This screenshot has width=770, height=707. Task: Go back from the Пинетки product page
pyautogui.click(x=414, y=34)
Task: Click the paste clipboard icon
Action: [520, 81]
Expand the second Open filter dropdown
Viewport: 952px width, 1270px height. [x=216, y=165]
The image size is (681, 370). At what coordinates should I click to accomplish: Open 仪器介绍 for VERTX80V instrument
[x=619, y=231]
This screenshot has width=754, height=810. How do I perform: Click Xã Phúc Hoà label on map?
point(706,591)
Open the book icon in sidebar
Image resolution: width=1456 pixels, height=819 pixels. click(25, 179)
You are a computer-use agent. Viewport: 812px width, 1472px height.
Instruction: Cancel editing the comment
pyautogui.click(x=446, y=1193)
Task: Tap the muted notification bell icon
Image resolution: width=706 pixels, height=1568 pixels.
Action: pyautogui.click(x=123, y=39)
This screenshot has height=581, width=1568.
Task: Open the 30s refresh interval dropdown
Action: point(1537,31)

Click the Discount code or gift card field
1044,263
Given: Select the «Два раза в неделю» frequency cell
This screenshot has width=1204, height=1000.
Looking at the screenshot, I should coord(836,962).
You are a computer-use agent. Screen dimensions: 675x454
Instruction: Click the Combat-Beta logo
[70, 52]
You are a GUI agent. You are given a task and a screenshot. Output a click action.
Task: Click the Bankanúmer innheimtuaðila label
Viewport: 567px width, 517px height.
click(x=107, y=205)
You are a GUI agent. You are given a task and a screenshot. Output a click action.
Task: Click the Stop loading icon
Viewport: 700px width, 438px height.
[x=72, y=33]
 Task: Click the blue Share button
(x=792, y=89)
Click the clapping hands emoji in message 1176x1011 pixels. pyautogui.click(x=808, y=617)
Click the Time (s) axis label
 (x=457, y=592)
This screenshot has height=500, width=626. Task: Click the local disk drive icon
===
**TASK INSTRUCTIONS:** Working through the records above, copy each one exactly.

**OUTPUT:**
This screenshot has width=770, height=707. Task: Go back from the Пинетки product page
pyautogui.click(x=414, y=34)
Task: Click the paste clipboard icon
Action: [520, 81]
Expand the second Open filter dropdown
Viewport: 952px width, 1270px height. [x=216, y=165]
The image size is (681, 370). At what coordinates should I click to accomplish: Open 仪器介绍 for VERTX80V instrument
[x=619, y=231]
This screenshot has width=754, height=810. How do I perform: Click Xã Phúc Hoà label on map?
point(706,591)
Open the book icon in sidebar
Image resolution: width=1456 pixels, height=819 pixels. click(25, 179)
You are a computer-use agent. Viewport: 812px width, 1472px height.
Instruction: Cancel editing the comment
pyautogui.click(x=446, y=1193)
Task: Tap the muted notification bell icon
Image resolution: width=706 pixels, height=1568 pixels.
Action: pyautogui.click(x=123, y=39)
This screenshot has height=581, width=1568.
Task: Open the 30s refresh interval dropdown
Action: point(1537,31)

Click the Discount code or gift card field
1044,263
Given: Select the «Два раза в неделю» frequency cell
This screenshot has width=1204, height=1000.
Looking at the screenshot, I should coord(836,962).
You are a computer-use agent. Screen dimensions: 675x454
Instruction: Click the Combat-Beta logo
[70, 52]
You are a GUI agent. You are given a task and a screenshot. Output a click action.
Task: Click the Bankanúmer innheimtuaðila label
Viewport: 567px width, 517px height.
click(x=107, y=205)
You are a GUI agent. You are given a task and a screenshot. Output a click action.
Task: Click the Stop loading icon
Viewport: 700px width, 438px height.
[x=72, y=33]
 Task: Click the blue Share button
(x=792, y=89)
Click the clapping hands emoji in message 1176x1011 pixels. pyautogui.click(x=808, y=617)
Click the Time (s) axis label
 (x=457, y=592)
This screenshot has height=500, width=626. Task: Click the local disk drive icon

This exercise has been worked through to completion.